EXERCISE INSTRUCTIONS: Pick out each line below containing "YouTube".

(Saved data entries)

◇ ◇ ◇

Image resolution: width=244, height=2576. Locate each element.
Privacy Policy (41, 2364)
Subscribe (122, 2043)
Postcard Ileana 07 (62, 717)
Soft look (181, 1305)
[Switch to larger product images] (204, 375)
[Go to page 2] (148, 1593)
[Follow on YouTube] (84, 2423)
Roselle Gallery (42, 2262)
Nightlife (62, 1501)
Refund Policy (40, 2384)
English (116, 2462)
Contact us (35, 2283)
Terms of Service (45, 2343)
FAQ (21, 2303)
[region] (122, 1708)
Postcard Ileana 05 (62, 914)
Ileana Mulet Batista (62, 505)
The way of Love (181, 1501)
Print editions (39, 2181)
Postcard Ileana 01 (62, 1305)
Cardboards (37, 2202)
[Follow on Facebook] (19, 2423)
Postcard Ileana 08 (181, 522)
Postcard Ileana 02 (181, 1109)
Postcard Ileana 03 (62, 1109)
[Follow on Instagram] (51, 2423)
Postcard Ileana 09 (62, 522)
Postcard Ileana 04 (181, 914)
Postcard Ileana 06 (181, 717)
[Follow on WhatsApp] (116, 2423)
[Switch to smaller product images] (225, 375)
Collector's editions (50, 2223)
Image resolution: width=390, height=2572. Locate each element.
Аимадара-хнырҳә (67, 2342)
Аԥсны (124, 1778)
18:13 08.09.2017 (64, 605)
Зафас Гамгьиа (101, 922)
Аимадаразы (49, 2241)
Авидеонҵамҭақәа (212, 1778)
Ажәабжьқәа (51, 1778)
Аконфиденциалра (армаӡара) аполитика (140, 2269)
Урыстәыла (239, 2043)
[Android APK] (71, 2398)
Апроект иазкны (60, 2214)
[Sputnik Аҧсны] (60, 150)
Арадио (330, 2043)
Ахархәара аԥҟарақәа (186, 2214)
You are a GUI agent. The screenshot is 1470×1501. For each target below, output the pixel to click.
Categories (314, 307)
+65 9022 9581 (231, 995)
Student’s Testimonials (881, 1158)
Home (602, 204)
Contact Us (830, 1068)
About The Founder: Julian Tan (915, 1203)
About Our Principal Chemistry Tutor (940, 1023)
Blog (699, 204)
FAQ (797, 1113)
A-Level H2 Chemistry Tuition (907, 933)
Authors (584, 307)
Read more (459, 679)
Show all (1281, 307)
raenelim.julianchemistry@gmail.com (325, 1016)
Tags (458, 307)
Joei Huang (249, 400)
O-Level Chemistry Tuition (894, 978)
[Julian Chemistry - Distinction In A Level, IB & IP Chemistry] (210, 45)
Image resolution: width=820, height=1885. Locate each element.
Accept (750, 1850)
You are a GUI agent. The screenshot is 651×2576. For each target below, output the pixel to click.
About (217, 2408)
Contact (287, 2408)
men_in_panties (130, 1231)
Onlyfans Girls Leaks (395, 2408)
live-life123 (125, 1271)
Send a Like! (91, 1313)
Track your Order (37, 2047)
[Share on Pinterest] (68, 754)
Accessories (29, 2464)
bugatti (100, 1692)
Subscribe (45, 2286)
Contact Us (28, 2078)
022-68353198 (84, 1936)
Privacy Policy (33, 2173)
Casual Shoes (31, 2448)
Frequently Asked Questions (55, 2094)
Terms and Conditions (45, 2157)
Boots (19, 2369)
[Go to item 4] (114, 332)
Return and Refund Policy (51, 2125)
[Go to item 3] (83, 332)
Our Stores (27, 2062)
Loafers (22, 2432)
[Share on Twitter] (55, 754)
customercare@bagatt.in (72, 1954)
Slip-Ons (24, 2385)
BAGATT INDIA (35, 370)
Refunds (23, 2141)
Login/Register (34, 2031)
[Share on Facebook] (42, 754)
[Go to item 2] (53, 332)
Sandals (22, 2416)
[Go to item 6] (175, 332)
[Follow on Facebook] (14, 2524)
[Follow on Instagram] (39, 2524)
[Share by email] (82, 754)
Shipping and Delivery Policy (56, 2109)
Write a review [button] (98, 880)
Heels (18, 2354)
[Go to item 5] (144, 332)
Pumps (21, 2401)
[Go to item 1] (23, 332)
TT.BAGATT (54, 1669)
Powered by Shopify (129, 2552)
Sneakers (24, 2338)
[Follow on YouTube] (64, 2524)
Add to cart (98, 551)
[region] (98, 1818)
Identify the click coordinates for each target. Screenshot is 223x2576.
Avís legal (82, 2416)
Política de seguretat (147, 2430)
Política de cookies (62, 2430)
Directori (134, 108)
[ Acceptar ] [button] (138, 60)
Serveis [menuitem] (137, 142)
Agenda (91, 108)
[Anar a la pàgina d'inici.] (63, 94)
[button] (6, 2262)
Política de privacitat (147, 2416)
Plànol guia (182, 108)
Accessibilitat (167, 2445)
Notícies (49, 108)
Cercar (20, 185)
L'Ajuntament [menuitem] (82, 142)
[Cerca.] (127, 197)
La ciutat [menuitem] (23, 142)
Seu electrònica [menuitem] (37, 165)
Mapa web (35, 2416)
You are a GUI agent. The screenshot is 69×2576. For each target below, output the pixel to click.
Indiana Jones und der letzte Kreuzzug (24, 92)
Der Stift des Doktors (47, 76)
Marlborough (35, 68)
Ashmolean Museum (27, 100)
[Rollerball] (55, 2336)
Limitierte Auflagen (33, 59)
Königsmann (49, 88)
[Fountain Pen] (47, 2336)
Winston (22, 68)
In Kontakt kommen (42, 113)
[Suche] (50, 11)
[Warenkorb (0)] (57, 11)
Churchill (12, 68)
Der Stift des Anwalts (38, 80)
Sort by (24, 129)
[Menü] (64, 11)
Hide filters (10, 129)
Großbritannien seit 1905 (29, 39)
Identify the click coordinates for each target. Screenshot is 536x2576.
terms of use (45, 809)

◇ ◇ ◇

SOLUTION FOR THIS EXERCISE:
[Follow on YouTube] (84, 2423)
[Follow on YouTube] (64, 2524)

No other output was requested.